Problem requirements –
Copy out exactly the lines from the one containing "You are a computer-use" through the end of the records, and no pictures.

• • • • •

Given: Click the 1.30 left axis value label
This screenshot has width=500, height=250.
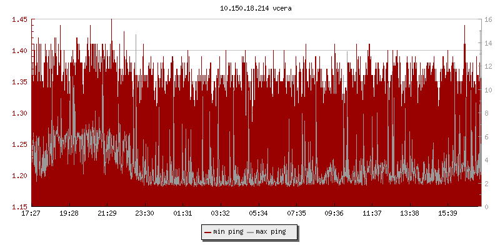Looking at the screenshot, I should coord(19,113).
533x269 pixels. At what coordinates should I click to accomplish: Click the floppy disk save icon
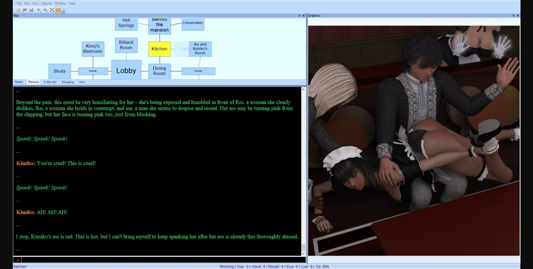coord(31,10)
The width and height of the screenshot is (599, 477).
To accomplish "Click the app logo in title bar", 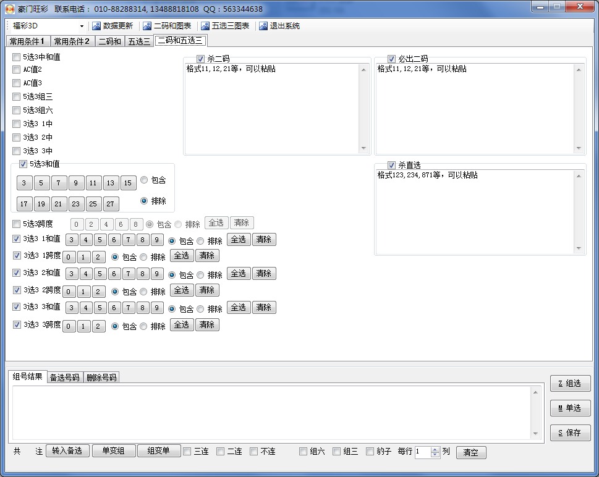I will click(x=10, y=9).
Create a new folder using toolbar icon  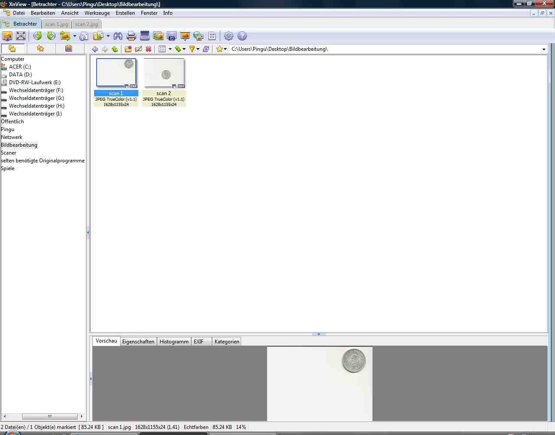[x=128, y=49]
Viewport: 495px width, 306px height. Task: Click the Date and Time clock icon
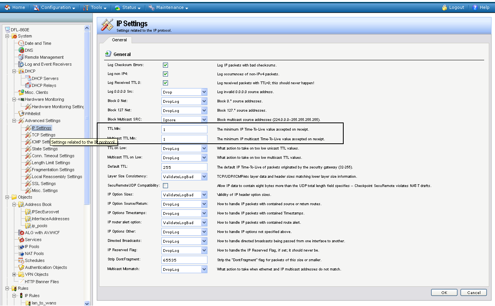point(21,43)
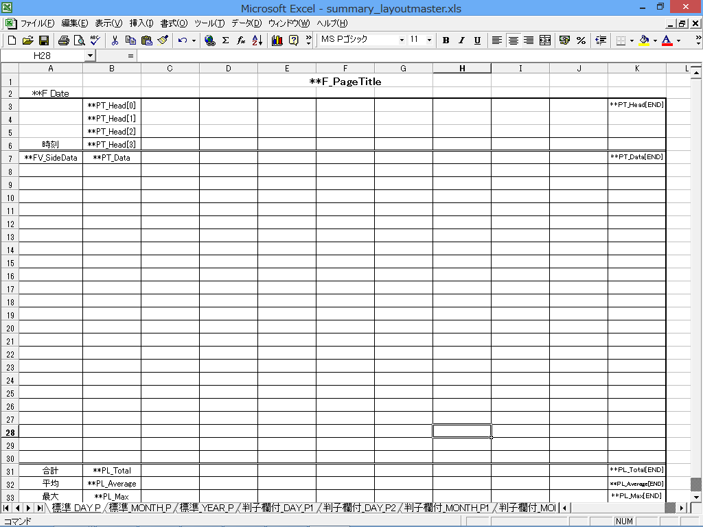This screenshot has height=527, width=703.
Task: Open the Chart Wizard
Action: pyautogui.click(x=277, y=40)
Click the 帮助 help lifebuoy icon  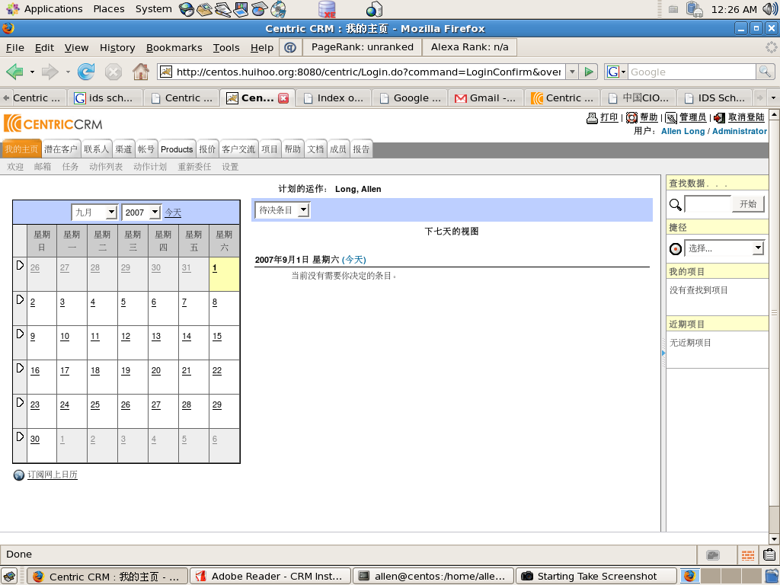click(x=631, y=118)
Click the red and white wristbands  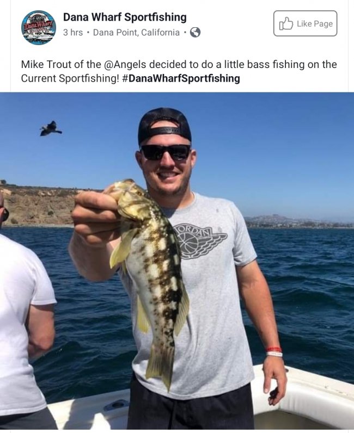[274, 351]
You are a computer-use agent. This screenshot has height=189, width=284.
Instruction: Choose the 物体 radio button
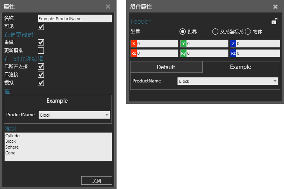(248, 32)
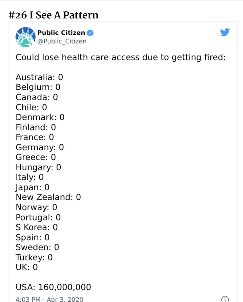This screenshot has width=243, height=302.
Task: Click the Twitter bird logo
Action: [225, 32]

• • • • •

Response area –
You are a computer-use agent. This screenshot has height=189, width=284.
Instruction: Choose the 物体 radio button
(248, 32)
This screenshot has width=243, height=302.
Task: Click the Twitter bird logo
Action: [225, 32]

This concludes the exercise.